Leadership expert on Sam Altman and delusional overconfident CEOs

Just about every highly successful person has confidence. Some, like ex-OpenAI CEO Sam Altman, believe in taking it to an extreme — and that’s when they turn from inspiring to frightening, says a leadership expert.

“Organizations should be very frightened of having CEOs who are delusionally overconfident,” Don Moore, a leadership and communication professor at the University of California-Berkeley’s Haas School of Business, tells CNBC Make It.

The circumstances around Altman’s abrupt departure from OpenAI on Friday and speculated arrival at Microsoft on Monday are still unclear, and neither OpenAI nor Microsoft immediately responded to Make It’s request for comment. Altman himself could not be reached for comment.

What’s more clear is the 38-year-old’s leadership ethos: One of his top keys to success is to “have almost too much self-belief,” he wrote in a 2019 blog post.

“Self-belief is immensely powerful,” wrote Altman. “The most successful people I know believe in themselves almost to the point of delusion.”

Altman is “far from the first entrepreneur to have endorsed the idea that you have to believe in yourself, above all else” to succeed, says Moore. But overconfidence can pose problems for a leader, along with anyone who buys into their delusion or is otherwise affected by it, he notes.

Here’s why.

The pros and cons of extreme overconfidence

Extreme overconfidence can help people rise to lofty heights. It can also make them and the people around them prone to “dysfunctions, perversities [and] errors,” especially when they’re too arrogant to plan for foreseeable threats, says Moore.

In his blog post, titled “How To Be Successful,” Altman cited billionaire Elon Musk’s “absolute certainty” that SpaceX could soon send a rocket to Mars as the “benchmark for what conviction looks like.”

At the time, Musk was primarily splitting his time between running Tesla and SpaceX, and touting plans to launch a cargo mission to Mars by 2022. Earlier this month, a Reuters investigation discovered a litany of undisclosed workplace injuries at SpaceX — from crushed hands and fingers to serious head injuries and even death — that are reportedly a direct result of Musk’s aggressive pursuit of a Mars mission.

Overconfident leaders often convince people to follow them, from employees to investors and board members, only to eventually fall short of the outsize expectations their confidence created, Moore says.
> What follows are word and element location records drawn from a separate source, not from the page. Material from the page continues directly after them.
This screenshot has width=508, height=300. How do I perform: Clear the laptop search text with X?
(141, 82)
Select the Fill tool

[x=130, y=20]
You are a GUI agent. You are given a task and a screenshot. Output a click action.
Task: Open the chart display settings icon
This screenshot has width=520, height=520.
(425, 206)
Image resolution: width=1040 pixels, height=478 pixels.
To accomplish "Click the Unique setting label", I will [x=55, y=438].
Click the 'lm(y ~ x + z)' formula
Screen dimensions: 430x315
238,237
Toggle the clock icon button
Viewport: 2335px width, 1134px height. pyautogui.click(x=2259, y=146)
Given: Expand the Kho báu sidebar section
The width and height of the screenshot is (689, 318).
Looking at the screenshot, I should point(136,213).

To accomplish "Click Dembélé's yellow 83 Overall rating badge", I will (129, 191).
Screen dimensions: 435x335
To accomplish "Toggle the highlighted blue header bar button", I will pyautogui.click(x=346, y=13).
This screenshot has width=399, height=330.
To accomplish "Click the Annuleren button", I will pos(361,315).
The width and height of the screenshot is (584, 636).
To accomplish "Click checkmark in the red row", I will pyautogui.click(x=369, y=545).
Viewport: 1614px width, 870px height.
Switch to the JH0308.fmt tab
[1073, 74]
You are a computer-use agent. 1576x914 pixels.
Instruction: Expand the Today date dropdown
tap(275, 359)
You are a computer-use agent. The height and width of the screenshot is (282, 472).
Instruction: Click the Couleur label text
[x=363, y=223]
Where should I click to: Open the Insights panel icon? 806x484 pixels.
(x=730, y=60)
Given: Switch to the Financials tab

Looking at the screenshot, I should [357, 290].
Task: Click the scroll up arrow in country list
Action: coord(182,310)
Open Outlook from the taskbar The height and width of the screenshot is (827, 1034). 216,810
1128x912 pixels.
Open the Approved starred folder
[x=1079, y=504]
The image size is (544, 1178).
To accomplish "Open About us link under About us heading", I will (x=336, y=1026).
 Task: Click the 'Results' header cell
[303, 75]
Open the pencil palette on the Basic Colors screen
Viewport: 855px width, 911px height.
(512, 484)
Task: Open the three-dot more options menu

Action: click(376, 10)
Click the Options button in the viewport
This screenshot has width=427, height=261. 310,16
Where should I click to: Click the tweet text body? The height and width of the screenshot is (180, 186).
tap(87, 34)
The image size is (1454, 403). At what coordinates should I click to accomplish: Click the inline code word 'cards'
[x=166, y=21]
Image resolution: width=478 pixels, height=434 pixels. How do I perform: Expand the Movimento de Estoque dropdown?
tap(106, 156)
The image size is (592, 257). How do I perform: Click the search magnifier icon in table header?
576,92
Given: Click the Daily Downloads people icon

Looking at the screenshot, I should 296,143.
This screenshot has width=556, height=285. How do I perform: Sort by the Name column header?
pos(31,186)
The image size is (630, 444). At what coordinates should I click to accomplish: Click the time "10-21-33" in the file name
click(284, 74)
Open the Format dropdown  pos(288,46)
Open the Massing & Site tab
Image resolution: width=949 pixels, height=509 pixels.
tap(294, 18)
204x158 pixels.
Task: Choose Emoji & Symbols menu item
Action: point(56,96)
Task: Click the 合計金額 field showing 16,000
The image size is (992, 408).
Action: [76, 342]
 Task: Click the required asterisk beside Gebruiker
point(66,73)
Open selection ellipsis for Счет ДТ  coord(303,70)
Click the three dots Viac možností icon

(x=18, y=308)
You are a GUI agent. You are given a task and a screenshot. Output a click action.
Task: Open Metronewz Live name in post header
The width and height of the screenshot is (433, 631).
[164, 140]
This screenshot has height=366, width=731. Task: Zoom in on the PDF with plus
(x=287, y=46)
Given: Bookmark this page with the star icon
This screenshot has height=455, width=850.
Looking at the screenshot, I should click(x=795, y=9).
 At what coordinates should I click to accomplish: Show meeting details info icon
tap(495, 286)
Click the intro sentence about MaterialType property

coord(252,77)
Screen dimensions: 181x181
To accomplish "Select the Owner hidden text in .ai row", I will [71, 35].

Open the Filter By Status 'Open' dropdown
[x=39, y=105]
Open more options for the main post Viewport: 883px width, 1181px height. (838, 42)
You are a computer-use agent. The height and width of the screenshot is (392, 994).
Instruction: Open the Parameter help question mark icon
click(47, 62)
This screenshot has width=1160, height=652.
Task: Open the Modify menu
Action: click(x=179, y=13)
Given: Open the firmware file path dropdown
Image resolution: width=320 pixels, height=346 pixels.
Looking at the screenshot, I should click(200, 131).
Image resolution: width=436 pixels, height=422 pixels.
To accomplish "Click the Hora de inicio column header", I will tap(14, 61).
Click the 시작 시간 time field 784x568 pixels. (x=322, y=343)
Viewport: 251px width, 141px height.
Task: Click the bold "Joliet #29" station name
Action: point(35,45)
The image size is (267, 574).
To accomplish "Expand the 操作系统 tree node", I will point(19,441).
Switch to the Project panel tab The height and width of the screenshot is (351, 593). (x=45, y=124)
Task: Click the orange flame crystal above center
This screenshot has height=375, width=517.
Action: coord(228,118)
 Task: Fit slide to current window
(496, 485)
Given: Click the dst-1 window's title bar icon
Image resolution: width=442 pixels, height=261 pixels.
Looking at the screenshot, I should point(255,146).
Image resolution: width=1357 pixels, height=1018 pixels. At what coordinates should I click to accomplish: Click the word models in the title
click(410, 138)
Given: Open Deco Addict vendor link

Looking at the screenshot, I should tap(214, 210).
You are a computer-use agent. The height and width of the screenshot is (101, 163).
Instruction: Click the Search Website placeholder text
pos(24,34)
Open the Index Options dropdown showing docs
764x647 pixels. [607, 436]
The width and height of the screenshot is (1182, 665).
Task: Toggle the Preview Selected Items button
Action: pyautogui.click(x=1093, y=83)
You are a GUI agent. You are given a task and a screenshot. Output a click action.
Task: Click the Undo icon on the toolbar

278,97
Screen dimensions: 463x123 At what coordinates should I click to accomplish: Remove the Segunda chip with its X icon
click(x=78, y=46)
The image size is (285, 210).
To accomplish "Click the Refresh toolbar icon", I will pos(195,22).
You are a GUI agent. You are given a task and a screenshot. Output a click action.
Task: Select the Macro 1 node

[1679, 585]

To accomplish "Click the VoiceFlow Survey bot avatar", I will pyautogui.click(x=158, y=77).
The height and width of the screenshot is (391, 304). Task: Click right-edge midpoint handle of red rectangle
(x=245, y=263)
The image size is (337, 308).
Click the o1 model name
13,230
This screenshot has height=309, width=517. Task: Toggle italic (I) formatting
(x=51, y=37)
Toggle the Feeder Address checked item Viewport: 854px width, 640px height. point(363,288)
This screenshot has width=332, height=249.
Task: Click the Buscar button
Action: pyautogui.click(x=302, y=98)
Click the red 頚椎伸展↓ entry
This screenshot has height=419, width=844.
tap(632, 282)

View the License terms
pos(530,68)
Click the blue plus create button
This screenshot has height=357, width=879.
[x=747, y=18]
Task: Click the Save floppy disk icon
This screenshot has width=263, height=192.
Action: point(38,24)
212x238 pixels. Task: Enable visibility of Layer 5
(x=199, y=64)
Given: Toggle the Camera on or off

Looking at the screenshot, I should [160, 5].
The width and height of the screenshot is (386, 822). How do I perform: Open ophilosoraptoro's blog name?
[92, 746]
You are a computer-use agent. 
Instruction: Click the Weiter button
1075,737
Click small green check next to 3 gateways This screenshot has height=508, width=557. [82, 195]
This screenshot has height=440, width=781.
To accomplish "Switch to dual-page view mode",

“That’s part of why voters are so often disappointed by the candidates that they help vote into office,” he explains. “We pick the ones who are making grandiose promises, who inspire our hopes for reform, but reality is complicated and the changes they can actually introduce often fall short of what their most enthusiastic supporters hope for.”

How to balance confidence with self-awareness

In Altman’s blog post, he identified the No. 1 thing any overconfident leader needs to do to prevent catastrophic mistakes or widespread alienation: Get better at accepting criticism.

Seeking out valid criticism can be “hard and often painful,” but it’s necessary because “it is what separates self-belief from self-delusion,” Altman wrote.

Moore agrees. He also says it’s easy for leaders to “pay lip service” to the idea of accepting criticism, and much harder to actually follow through.

“I think this is a challenge for every leader,” Moore says. “Courageous leaders need to seek out that sort of criticism, ask themselves how they’re messing up, anticipate the errors that they’re most likely to be making, and listen hard when criticism comes their way.”

Altman may well have taken that lesson to heart. As Moore points out, the fact that hundreds of OpenAI employees publicly voiced their support for Altman after his ouster probably means that many in the company viewed him as an effective leader.

If that’s the case, then Altman’s thesis on leadership may need to be reframed, says Moore: Don’t underestimate your own ability, because a lack of confidence can also prevent you from becoming successful.

“I think the impostor syndrome is a real thing,” Moore says. “But that doesn’t mean that you should lie to yourself, or others, about how good you are or how much you can accomplish.”